View on GitHub

ProgrammingBasics

How to think like a programmer.

Go back to Testing Programs


Chapter 03: Types

What are types

At the beginning of the first chapter we talked about different kinds of values. We mentioned numeric values (7, 10 + 2, 33.33), string values ("Hello") and Boolean values (true and false). We should have said “type” instead of “kind”, because these are the most fundamental, or primitive, types available in essentially all languages: number, string and boolean.

A type represents a set of values. Again, as we said before, the boolean type represents the set that contains the values true and false, the type number represents the (infinite) set of numbers from -inf over -1, 0, 1 to +inf and string is the set of all possible texts, including the empty text "". When we have a value in hand, we say that it “has a” type or “is of” type.

Types as an analysis result

So what can we use types for? Consider this example:

  src

This program does not explicitly say anything about types; no type is mentioned anywhere. However, we can query every expression for its type. If we do this on the 100 expression, the type will be reported as number[100|100], i.e., the type of numbers between 100 and 100. The range is only one element because of course we know the specific number, so the type can be very precise. We can also ask for the type of the whole val; that type is also number[100|100]. Why is this? Because by default, the type of a val is inferred to be the type of the value’s expression. The type for time is then number[20|20], not a big surprise.

You press Ctrl-Shift-T on a program node to query the IDE for the type of that node.

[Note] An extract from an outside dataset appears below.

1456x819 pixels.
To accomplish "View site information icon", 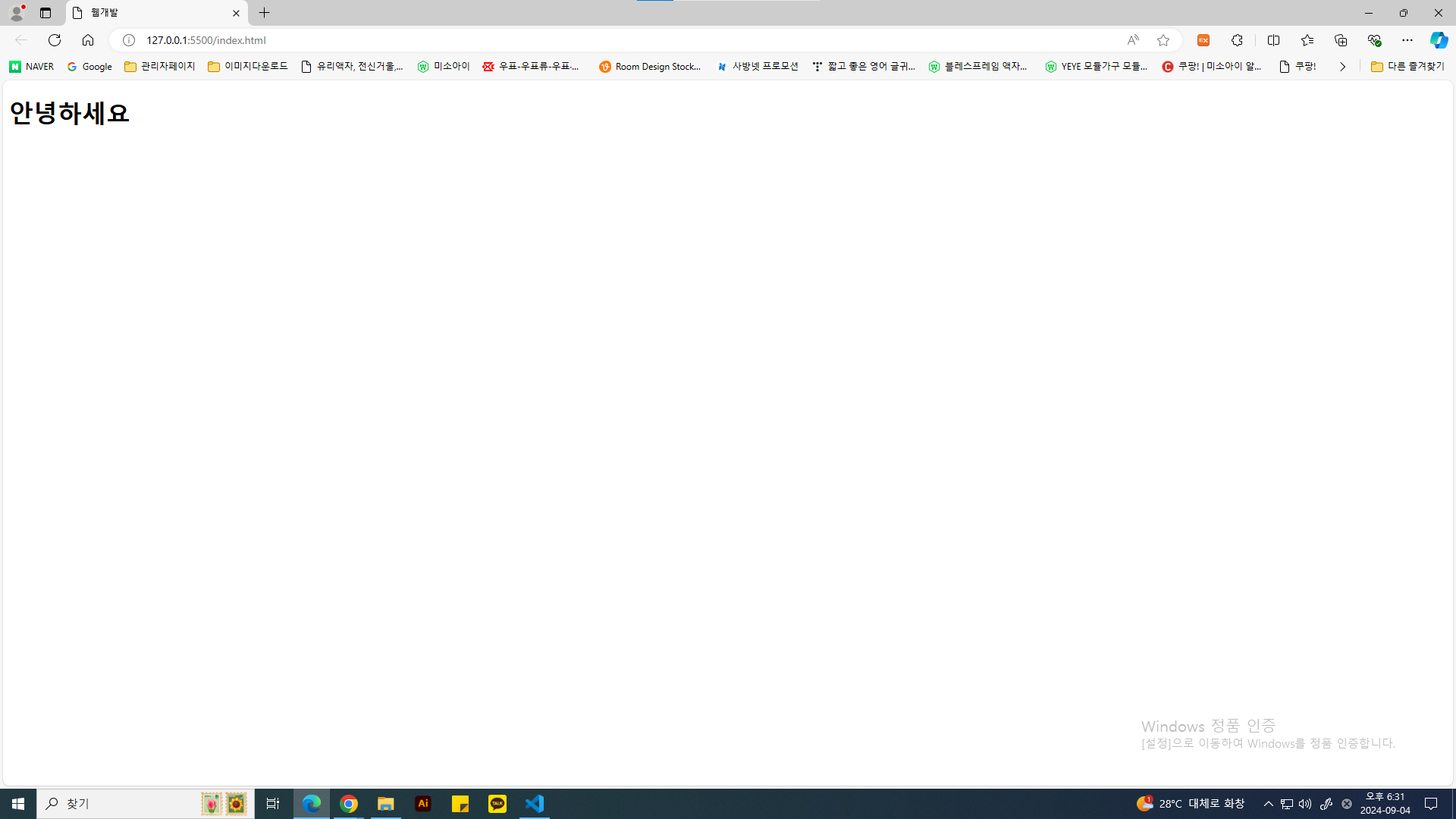I will coord(129,40).
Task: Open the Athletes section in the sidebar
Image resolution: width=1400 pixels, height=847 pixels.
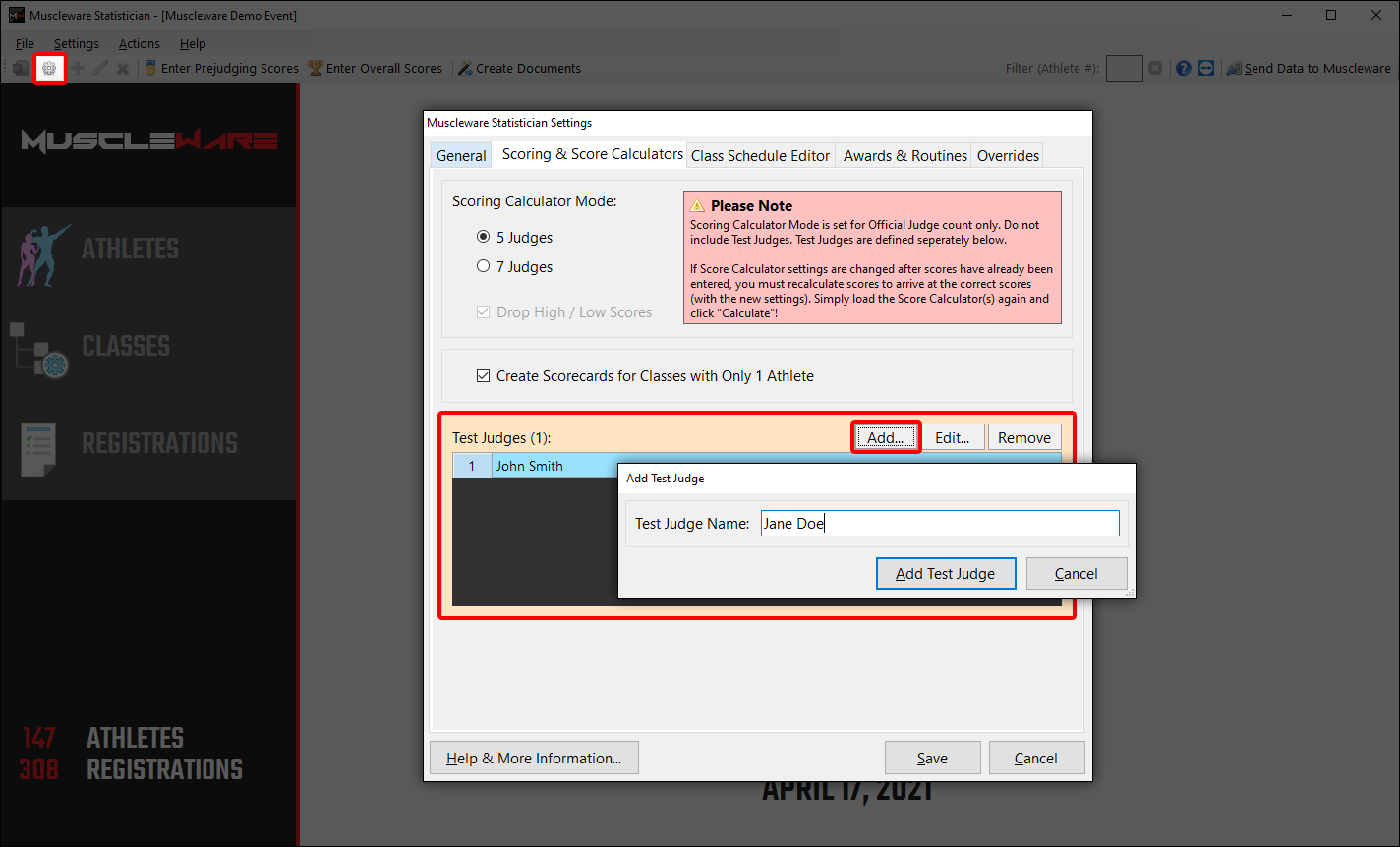Action: click(130, 250)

Let us add some more code:

  src

The type of twoDistances is more interesting. Its type is number[200|200], so the types are automatically computed to reflect ranges based on the arithmetic operator *. For maybeDistances it is even more interesting, because, depending on whether someBoolean is true or not, the resulting value is either 100 or 200; so the type of the if is number[100|200] to make sure it can represent both outcomes.

Actually, we could be more precise: the type is either number[100|100] or number[200|200], because no value other than 100 or 200 is possible. However, in this particular language, a number type can have only one value range. This means that number[100|200] is the best way of approximating that the value is either 100 or 200. The type systems of other programming languages could potentially be more precise here.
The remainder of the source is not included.